The goal of the proposed method is to identify this kind of optimization opportunities in sequential logic networks in a scalable way. We remark that, while a retiming-based optimization method might be able to optimize the example above, such methods perform poorly especially when there is sequential feedback (e.g., finite state machines) or varying numbers of registers along different reconvergent logic paths.

The optimization in the example holds due to two facts:

- 1) (*Reachability*) Not all states (value combinations for the sequential elements) are reachable.
- (Observability) In all reachable states, the optimization is valid due to the ODCs.

These two facts together form a notion of *sequential ODCs* (SODCs), a generalization of ODCs in combinational logic networks into the sequential setting.

# B. Framework Definition

To use SODCs in optimization, we first take the *reachability* of states into account. To this end, a widely used technique is to use the so-called sequential induction [12], [13] which considers two combinational networks that are derived from the original network according to Definition 1.

**Definition 1.** For a network N, the k-step base case network  $N^b$  is the combinational network obtained by taking k copies of N (referred to as frames), connecting the RIs of each frame to the corresponding ROs of the subsequent frame, replacing the ROs of the first frame with the respective register initial values, and designating RIs of the last frame as POs. The k-step inductive case network  $N^i$  is similarly defined except with k+1 frames and considering ROs of the first frame as PIs.

For the example network of Fig. 2(a), the base case and the inductive case networks for 1-step sequential induction are shown in Fig. 2(c) and Fig. 2(d) respectively. Note that in all

figures, wires between frame inputs and gates are implicit. I.e., a frame input  $x^{(i)}$  is connected to gate pins denoted by x. The behavior of  $N^b$  is the same as that of the original network N for the initial clock cycle and the behavior of  $N^i$  is the same as two consecutive clock cycles of N for any initial state. If an optimization is valid in all frames of the base case and the last frame of the inductive case, then it is a valid sequential optimization for the original network (see Theorem 1).

On top of the reachability criterion, we consider the *observability* to identify sequential optimization opportunities. It seems straightforward to consider the sets of ODC-based optimizations in the base case and inductive networks and then take the intersection of the two sets as the final set of optimizations. However, as discussed in Section I, this approach only works with CODCs which do not have dependencies among them. Unfortunately, using CODCs in place of ODCs leads to many missed optimization opportunities. The regular ODCs can have dependencies in them, and cause this simple algorithm to fail. In the remainder of this section, we present an algorithm that, by design, avoids dependency issues of regular ODCs without falling back to CODCs.

# C. Proposed Method

Our proposed algorithm is based on sequential induction and it can fully utilize ODCs by simultaneously optimizing base case and inductive case networks.

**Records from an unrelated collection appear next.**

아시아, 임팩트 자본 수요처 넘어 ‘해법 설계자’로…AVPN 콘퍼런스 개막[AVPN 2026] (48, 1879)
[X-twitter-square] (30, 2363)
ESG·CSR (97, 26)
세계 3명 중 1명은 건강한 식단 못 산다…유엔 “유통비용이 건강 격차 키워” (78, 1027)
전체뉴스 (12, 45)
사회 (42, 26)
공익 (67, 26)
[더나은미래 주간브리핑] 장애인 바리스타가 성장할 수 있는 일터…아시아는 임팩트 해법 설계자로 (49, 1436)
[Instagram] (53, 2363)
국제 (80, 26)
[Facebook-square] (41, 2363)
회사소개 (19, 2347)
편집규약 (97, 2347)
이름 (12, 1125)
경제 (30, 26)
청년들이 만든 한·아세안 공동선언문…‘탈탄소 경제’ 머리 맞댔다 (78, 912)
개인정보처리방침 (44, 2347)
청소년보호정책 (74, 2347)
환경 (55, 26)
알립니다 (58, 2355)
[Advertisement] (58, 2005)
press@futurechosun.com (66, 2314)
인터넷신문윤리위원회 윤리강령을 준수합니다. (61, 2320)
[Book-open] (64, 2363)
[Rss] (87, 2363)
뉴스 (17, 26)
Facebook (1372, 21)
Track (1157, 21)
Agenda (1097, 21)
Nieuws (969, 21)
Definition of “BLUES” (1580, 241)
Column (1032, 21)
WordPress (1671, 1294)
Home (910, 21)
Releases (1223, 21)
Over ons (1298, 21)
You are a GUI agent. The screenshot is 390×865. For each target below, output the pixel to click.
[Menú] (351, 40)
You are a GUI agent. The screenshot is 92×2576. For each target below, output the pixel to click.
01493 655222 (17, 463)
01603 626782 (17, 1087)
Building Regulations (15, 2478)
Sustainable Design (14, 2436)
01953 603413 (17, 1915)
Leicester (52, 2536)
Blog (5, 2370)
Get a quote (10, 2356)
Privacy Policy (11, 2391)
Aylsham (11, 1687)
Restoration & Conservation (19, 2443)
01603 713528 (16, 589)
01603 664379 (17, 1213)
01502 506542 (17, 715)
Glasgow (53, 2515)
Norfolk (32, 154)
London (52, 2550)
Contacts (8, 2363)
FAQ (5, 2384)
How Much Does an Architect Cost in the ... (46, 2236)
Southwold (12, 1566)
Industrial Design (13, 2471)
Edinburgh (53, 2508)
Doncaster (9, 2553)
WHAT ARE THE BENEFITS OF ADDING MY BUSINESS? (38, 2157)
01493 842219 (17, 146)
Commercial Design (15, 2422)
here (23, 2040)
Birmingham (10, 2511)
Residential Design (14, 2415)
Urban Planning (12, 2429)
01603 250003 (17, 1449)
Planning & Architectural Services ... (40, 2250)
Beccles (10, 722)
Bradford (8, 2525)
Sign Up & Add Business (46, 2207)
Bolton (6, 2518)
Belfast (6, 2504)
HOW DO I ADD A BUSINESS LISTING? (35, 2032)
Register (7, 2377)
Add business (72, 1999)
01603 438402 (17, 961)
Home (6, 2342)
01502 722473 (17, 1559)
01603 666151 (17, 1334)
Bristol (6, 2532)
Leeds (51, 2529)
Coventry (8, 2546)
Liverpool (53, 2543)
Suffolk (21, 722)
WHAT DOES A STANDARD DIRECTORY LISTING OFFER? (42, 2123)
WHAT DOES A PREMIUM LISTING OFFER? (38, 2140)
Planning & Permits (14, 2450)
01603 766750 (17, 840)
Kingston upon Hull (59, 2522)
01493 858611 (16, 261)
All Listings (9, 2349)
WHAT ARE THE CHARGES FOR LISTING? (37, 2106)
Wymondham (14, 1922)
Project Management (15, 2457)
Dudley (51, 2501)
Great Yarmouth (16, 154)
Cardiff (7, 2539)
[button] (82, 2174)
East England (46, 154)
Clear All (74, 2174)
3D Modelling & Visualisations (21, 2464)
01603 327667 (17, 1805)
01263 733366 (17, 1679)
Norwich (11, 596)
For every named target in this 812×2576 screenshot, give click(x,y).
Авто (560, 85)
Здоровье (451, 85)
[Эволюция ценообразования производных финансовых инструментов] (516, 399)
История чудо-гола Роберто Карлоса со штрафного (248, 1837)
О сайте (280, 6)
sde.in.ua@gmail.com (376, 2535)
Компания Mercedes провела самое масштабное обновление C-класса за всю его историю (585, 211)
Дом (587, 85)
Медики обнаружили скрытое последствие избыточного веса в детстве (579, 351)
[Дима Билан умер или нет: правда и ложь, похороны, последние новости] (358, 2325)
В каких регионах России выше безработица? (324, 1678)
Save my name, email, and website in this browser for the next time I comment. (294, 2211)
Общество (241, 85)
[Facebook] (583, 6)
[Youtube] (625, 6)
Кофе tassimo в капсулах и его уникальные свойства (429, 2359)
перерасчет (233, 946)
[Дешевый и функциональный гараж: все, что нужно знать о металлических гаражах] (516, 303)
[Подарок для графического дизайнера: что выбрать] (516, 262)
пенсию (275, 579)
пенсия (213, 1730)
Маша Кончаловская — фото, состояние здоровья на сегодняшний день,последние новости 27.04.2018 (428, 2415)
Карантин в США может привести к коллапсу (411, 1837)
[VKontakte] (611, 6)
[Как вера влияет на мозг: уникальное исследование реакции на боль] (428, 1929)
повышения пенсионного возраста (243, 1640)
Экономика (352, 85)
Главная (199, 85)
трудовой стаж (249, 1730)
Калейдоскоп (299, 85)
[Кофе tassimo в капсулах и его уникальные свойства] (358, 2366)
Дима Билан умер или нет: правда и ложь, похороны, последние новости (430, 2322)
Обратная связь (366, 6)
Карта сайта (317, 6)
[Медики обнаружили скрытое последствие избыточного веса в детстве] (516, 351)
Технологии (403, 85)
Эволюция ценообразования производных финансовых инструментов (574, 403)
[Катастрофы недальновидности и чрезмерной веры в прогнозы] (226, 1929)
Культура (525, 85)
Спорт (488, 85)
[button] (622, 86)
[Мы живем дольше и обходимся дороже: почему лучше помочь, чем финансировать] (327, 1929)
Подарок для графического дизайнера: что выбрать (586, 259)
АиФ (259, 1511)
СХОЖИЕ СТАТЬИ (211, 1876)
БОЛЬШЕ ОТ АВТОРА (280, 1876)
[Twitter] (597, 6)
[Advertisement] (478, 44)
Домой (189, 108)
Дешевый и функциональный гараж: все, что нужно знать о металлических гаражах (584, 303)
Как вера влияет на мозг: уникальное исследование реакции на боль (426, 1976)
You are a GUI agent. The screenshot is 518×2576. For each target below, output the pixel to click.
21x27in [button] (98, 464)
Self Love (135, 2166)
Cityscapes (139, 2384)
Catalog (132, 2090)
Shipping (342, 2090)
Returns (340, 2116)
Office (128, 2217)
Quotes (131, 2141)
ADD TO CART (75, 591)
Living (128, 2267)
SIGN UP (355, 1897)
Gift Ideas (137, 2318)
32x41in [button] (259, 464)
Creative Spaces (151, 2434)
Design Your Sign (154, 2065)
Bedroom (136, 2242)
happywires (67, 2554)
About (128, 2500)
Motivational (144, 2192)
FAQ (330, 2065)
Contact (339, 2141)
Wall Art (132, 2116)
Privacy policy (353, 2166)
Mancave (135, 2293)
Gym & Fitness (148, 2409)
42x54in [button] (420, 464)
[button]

Namely, we start by constructing the base case and inductive case networks for sequential induction. Then, considering one node at a time, we check if there is a valid optimization for that node in both the base case and the inductive case networks. If so, we immediately update both the derived networks as well as the original network. This approach allows the algorithm to find subsequent optimizations for the remaining nodes that may depend on the already applied optimizations, and it avoids any dependency issues that would arise if we were to use the simple approach we stated at the end of Section III-B with regular ODCs. Hence, the algorithm computes compatible sequential optimizations without limiting to CODCs.

The algorithm considers fanin redundancies for each gate nin the network. Namely, for each fanin f of n we check whether f is effectively stuck at 0 or 1 in the base case network and the last frame of the inductive case network. Since both the base case and inductive case networks are purely combinational, it is possible to use any combinational redundancy check for this purpose. To this end, let n' be the node obtained by fixing fanin f of n at the target constant value. In our implementation, we check if replacing n with n' is valid using a SAT problem. If the problem is unsatisfiable (UNSAT), then the optimization is valid. To make the overall algorithm scalable, we optimize the SAT formulation not to consider all POs and RIs, but instead consider the leaf nodes of a small TFO cone rooted at n. If the optimization is shown to be valid for both the base and inductive case networks, then we apply it in both the networks as well as in the original network (see Section III-D for details).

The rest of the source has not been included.